ELSA (oder auch Else) COHN wurde am 14. (oder 15.) Oktober 1879 in Karlsbad geboren. Sie hatte die tschechische Staatsangehörigkeit, wurde aber später Deutsche. Wie Renate Citron-Lais erzählte, die ELSA COHN kannte, war ELSA COHN eine für die damalige Zeit außerordentlich gebildete Frau. Durch ihre Familie war sie wohlhabend. Die Familie besaß in Frankfurt eine Firma, der Bruder zahlte ihr eine großzügige Rente. Sie litt an einer Blutkrankheit, die sie aber sehr schwächte und hatte zwei Haushaltshilfen. ELSA COHN  war ledig. Ihre beiden Schwestern Dorothea Dora (1889-1930) und Olga (1866-1935) starben eines natürlichen Todes. Sie liebte ihr Haus in der Lugostraße 4, ihr Elternhaus, sehr. Von 1923 bis 1927 wohnte sie dort. Danach lebte sie über siebeneinhalb Jahre in der Urachstraße. Dann wieder im Elternhaus.
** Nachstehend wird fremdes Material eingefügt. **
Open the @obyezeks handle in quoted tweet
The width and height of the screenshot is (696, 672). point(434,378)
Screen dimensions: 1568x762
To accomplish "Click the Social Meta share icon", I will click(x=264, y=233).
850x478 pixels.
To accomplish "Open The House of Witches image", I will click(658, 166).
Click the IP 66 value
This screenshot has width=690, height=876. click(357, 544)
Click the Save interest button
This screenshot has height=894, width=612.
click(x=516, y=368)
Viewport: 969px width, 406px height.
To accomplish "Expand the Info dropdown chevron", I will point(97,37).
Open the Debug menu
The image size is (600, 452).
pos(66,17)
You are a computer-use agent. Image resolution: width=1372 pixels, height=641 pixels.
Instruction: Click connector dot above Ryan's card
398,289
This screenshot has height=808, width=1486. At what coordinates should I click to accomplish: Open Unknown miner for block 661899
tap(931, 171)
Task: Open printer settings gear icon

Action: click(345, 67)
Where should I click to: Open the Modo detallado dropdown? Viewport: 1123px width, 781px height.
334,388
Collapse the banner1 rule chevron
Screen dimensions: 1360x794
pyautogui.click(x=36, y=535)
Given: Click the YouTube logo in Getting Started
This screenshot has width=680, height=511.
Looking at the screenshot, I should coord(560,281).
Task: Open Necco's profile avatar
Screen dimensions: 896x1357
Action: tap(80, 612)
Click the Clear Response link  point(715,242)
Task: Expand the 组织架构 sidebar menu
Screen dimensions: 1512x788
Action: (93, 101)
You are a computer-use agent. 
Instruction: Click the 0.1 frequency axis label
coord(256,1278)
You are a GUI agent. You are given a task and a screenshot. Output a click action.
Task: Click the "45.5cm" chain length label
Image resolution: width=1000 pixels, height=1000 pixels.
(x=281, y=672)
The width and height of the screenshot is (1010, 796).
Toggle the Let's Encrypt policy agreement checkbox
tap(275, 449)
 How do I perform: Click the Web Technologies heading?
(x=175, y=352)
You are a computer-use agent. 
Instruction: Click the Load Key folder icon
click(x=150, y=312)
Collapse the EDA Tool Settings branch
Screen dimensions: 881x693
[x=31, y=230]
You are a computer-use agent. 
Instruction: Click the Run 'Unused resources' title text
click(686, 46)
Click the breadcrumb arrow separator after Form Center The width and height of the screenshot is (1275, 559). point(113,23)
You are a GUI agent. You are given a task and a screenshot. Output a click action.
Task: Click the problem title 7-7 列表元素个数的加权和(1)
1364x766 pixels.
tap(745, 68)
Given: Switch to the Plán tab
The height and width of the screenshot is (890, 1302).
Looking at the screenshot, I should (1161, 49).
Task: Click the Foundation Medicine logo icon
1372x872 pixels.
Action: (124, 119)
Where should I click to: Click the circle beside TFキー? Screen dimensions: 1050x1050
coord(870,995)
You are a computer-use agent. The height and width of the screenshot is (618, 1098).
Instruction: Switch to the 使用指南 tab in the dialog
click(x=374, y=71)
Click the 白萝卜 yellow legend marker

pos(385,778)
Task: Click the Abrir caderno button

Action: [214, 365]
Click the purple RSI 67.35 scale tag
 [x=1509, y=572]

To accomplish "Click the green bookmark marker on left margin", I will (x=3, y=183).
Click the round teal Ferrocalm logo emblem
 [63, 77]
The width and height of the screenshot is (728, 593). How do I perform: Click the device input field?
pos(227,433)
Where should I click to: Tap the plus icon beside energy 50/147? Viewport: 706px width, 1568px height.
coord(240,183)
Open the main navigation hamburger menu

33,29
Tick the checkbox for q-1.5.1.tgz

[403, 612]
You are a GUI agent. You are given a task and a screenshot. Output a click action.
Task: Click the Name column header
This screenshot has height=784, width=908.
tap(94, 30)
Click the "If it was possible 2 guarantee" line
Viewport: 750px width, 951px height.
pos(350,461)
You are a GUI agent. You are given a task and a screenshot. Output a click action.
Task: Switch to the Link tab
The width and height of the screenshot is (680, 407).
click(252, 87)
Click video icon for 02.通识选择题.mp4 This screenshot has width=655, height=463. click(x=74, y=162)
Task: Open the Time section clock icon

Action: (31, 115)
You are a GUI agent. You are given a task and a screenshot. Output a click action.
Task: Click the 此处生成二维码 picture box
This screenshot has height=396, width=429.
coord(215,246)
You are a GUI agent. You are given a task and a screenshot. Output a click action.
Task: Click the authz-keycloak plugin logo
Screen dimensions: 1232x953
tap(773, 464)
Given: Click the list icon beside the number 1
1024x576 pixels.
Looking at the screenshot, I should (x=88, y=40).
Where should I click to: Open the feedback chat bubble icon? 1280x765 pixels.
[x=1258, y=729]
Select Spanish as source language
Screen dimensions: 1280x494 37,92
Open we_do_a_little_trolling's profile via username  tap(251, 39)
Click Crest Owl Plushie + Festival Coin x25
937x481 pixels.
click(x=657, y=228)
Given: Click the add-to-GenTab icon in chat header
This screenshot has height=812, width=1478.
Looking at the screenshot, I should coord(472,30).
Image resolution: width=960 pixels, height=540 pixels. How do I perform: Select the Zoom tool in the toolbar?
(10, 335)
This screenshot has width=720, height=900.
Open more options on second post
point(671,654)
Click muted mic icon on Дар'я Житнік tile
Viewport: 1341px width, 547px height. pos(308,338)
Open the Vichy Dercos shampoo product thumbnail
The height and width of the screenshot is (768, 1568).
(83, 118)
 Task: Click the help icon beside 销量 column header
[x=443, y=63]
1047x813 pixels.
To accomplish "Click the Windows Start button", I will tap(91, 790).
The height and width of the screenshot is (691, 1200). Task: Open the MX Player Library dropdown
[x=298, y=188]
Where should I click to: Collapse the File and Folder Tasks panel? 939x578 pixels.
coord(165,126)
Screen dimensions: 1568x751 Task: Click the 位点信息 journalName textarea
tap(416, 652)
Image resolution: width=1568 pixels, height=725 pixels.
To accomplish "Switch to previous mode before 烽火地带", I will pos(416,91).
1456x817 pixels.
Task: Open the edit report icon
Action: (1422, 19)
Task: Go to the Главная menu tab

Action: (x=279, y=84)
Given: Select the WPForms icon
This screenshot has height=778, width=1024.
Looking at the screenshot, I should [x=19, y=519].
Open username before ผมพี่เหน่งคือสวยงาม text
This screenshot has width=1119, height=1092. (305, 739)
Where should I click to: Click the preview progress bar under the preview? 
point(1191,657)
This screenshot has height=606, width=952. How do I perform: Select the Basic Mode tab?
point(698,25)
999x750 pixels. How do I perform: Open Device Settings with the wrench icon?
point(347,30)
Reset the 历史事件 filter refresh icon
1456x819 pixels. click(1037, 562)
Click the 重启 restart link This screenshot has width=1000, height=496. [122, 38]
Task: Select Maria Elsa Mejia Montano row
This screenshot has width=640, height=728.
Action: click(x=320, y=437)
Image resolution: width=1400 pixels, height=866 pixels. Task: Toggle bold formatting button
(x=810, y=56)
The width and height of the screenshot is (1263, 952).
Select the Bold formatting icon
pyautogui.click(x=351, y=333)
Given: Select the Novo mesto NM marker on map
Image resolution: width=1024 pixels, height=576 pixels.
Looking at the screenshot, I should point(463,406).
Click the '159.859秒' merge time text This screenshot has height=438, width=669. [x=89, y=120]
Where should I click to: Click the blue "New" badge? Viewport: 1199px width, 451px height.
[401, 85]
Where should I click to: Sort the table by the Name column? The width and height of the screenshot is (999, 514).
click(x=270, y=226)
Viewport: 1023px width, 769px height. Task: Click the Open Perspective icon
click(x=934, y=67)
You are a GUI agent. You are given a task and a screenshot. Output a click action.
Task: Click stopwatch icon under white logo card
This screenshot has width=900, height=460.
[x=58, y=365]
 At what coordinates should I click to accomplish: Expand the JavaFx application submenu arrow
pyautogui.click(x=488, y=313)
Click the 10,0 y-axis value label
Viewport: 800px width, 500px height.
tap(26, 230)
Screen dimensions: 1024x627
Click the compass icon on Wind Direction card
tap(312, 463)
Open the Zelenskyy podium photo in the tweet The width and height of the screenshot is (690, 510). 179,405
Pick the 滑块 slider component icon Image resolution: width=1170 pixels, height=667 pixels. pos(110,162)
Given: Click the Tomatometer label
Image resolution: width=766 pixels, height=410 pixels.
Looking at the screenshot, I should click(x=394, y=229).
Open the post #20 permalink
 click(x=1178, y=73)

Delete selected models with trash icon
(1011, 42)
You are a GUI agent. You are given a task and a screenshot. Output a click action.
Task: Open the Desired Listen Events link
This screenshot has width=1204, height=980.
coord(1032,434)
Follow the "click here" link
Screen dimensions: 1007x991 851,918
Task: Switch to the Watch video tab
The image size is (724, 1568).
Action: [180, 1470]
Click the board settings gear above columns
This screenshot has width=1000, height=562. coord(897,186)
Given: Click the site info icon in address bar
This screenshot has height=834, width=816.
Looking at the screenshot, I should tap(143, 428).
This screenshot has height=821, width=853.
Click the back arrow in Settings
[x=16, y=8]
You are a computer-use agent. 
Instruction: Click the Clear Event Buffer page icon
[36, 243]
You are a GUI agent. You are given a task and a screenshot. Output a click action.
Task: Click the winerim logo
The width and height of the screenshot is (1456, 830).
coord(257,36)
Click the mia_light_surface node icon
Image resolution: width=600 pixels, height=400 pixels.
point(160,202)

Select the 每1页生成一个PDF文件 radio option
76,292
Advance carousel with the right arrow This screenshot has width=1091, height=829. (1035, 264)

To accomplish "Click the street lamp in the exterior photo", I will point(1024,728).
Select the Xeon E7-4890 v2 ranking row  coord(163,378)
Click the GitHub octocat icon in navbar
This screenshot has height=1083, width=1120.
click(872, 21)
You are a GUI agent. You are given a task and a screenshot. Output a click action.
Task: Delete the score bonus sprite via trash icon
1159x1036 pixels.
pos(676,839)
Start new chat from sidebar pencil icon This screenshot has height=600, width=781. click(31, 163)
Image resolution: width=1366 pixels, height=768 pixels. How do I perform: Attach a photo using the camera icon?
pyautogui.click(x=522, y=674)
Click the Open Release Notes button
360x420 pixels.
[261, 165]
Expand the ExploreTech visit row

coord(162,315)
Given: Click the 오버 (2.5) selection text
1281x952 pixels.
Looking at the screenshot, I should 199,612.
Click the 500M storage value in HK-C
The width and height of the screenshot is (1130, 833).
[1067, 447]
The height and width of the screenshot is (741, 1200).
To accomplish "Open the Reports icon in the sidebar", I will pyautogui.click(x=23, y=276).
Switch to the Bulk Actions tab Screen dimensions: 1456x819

Als ELSA COHN am 31. August 1939 durch neue NS-Gestze gezwungen wurde, das Haus in der Lugostraße 4 nun endgültig zu verlassen, um erneut in die Urachstraße zu ziehen, dieses Mal in die Nummer 33, nahm ELSA COHN sich am 13. Oktober 1939 das Leben, einen oder zwei Tage vor ihrem 60. Geburtstag.